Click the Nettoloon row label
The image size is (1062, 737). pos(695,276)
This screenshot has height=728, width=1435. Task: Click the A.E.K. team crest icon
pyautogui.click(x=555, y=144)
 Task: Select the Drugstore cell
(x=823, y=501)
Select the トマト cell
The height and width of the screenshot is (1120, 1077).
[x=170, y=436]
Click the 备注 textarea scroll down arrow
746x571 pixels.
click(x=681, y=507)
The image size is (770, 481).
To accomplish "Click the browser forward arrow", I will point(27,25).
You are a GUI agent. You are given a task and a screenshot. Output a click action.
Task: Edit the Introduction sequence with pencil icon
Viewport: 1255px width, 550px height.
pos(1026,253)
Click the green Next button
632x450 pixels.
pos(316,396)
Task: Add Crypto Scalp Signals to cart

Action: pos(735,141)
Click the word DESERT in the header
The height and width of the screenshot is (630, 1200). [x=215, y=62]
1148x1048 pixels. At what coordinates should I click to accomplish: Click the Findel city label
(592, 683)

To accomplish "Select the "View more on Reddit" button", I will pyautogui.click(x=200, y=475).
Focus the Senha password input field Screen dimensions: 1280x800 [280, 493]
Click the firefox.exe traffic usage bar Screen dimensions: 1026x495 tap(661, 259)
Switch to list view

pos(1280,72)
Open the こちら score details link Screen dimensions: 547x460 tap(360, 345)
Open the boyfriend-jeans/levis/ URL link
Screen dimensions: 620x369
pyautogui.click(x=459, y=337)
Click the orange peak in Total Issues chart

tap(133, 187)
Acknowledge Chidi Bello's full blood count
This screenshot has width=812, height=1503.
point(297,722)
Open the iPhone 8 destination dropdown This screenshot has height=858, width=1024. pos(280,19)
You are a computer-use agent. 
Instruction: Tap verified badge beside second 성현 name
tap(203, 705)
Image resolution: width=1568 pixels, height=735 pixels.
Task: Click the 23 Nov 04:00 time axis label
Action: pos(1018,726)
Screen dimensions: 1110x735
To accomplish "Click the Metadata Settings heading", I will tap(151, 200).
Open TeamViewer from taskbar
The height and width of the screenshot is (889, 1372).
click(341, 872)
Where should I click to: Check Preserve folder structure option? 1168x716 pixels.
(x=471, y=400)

ACTION ITEM — For each line of the entries that includes "will", show that line.

RESULT OF THE EXERCISE —
To accomplish "Click the browser forward arrow", I will point(27,25).
To accomplish "Select the "View more on Reddit" button", I will pyautogui.click(x=200, y=475).
To accomplish "Click the Metadata Settings heading", I will tap(151, 200).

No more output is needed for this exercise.